• [Supplied records]:
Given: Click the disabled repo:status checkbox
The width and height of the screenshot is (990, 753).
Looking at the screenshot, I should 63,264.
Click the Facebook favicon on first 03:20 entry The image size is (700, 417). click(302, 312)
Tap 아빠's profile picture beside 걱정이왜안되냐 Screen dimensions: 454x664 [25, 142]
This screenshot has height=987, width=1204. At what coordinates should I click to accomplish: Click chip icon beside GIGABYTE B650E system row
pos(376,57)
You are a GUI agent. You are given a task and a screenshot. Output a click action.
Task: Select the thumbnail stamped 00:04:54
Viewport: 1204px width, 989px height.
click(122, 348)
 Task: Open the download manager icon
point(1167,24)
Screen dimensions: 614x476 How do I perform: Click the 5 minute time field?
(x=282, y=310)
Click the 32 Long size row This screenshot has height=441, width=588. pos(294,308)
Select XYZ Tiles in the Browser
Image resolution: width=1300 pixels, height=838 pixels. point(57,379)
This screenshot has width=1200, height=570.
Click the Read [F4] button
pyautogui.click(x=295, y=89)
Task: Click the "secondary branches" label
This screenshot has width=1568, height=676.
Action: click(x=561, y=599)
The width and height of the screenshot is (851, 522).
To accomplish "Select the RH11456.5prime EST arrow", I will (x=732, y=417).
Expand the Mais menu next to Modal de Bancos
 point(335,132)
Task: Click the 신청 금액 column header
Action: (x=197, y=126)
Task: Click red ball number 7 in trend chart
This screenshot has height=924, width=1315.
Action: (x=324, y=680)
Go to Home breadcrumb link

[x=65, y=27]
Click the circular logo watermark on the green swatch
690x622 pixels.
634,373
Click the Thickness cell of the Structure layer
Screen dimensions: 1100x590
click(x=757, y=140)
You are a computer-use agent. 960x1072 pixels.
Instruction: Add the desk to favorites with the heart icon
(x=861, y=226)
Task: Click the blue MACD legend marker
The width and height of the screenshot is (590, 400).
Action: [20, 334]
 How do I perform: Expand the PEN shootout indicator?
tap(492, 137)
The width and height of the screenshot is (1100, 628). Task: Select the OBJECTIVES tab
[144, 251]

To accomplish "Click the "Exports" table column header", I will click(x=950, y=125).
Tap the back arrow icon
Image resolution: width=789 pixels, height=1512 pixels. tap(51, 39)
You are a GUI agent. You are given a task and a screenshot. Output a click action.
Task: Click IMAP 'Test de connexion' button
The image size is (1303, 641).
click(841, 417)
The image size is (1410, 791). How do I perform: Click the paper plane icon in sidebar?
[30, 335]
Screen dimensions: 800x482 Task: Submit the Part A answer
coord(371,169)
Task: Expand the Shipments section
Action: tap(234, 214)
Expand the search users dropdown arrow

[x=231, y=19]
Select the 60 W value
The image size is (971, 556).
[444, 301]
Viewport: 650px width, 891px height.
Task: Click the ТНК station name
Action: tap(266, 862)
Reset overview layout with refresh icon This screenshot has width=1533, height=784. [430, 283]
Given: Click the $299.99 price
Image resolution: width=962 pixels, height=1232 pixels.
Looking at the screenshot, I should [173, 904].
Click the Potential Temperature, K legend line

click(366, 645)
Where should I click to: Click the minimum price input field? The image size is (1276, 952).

• [How to complete this task]:
Starting at the top of the records, copy every line exactly.

• [Reply to the task]:
Given: Click the disabled repo:status checkbox
The width and height of the screenshot is (990, 753).
Looking at the screenshot, I should 63,264.
Click the Facebook favicon on first 03:20 entry The image size is (700, 417). click(302, 312)
Tap 아빠's profile picture beside 걱정이왜안되냐 Screen dimensions: 454x664 [25, 142]
This screenshot has height=987, width=1204. At what coordinates should I click to accomplish: Click chip icon beside GIGABYTE B650E system row
pos(376,57)
You are a GUI agent. You are given a task and a screenshot. Output a click action.
Task: Select the thumbnail stamped 00:04:54
Viewport: 1204px width, 989px height.
click(122, 348)
 Task: Open the download manager icon
point(1167,24)
Screen dimensions: 614x476 How do I perform: Click the 5 minute time field?
(x=282, y=310)
Click the 32 Long size row This screenshot has height=441, width=588. pos(294,308)
Select XYZ Tiles in the Browser
Image resolution: width=1300 pixels, height=838 pixels. point(57,379)
This screenshot has width=1200, height=570.
Click the Read [F4] button
pyautogui.click(x=295, y=89)
Task: Click the "secondary branches" label
This screenshot has width=1568, height=676.
Action: click(x=561, y=599)
The width and height of the screenshot is (851, 522).
To accomplish "Select the RH11456.5prime EST arrow", I will (x=732, y=417).
Expand the Mais menu next to Modal de Bancos
 point(335,132)
Task: Click the 신청 금액 column header
Action: (x=197, y=126)
Task: Click red ball number 7 in trend chart
This screenshot has height=924, width=1315.
Action: (x=324, y=680)
Go to Home breadcrumb link

[x=65, y=27]
Click the circular logo watermark on the green swatch
690x622 pixels.
634,373
Click the Thickness cell of the Structure layer
Screen dimensions: 1100x590
click(x=757, y=140)
You are a computer-use agent. 960x1072 pixels.
Instruction: Add the desk to favorites with the heart icon
(x=861, y=226)
Task: Click the blue MACD legend marker
The width and height of the screenshot is (590, 400).
Action: [20, 334]
 How do I perform: Expand the PEN shootout indicator?
tap(492, 137)
The width and height of the screenshot is (1100, 628). Task: Select the OBJECTIVES tab
[144, 251]

To accomplish "Click the "Exports" table column header", I will click(x=950, y=125).
Tap the back arrow icon
Image resolution: width=789 pixels, height=1512 pixels. tap(51, 39)
You are a GUI agent. You are given a task and a screenshot. Output a click action.
Task: Click IMAP 'Test de connexion' button
The image size is (1303, 641).
click(841, 417)
The image size is (1410, 791). How do I perform: Click the paper plane icon in sidebar?
[30, 335]
Screen dimensions: 800x482 Task: Submit the Part A answer
coord(371,169)
Task: Expand the Shipments section
Action: tap(234, 214)
Expand the search users dropdown arrow

[x=231, y=19]
Select the 60 W value
The image size is (971, 556).
[444, 301]
Viewport: 650px width, 891px height.
Task: Click the ТНК station name
Action: tap(266, 862)
Reset overview layout with refresh icon This screenshot has width=1533, height=784. [430, 283]
Given: Click the $299.99 price
Image resolution: width=962 pixels, height=1232 pixels.
Looking at the screenshot, I should [173, 904].
Click the Potential Temperature, K legend line

click(366, 645)
Where should I click to: Click the minimum price input field? The image size is (1276, 952).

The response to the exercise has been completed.